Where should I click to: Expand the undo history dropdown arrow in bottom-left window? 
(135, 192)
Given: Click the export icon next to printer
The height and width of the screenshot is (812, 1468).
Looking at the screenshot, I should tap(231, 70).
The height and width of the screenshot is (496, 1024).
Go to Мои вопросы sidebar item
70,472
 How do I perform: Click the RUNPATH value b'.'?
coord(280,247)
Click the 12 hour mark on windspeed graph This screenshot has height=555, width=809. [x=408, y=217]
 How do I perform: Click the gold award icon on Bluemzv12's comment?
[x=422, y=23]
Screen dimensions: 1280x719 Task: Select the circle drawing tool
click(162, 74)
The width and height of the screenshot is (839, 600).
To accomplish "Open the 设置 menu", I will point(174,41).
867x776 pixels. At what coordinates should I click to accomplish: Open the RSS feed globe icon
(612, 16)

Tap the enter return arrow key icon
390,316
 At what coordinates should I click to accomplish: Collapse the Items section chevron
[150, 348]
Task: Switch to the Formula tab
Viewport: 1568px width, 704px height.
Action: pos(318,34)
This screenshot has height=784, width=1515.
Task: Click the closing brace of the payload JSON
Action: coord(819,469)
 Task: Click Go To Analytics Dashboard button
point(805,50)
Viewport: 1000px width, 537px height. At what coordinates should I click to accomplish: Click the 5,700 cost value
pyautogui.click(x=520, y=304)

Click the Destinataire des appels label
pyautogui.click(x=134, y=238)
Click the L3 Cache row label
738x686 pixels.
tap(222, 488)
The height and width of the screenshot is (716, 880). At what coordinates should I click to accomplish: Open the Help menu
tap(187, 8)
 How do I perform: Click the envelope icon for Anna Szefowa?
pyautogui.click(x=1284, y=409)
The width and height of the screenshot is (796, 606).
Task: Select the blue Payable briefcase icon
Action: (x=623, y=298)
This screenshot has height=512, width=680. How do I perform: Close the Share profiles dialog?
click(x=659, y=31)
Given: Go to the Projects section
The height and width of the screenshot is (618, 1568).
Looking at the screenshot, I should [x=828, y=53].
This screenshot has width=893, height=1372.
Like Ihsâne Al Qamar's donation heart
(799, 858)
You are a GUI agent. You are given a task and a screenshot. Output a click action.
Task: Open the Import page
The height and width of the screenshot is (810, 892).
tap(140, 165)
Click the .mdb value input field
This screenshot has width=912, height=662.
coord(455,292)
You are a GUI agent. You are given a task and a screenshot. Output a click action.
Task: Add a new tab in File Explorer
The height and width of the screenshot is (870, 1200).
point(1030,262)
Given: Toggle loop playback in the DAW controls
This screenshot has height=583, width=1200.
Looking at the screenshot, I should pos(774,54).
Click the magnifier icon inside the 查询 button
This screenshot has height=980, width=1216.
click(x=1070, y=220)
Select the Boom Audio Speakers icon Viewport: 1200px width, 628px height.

■ What to do: Arrange the material as a two-column CSV with the headers instruction and response. Use one row for each instruction and its answer, put each field in quotation marks, and turn line breaks into spaces. Begin at the line that has "Viewport: 1000px width, 537px" and stop after the line that has "pyautogui.click(x=520, y=304)".

■ Correct result:
instruction,response
"Viewport: 1000px width, 537px height. At what coordinates should I click to accomplish: Click the 5,700 cost value","pyautogui.click(x=520, y=304)"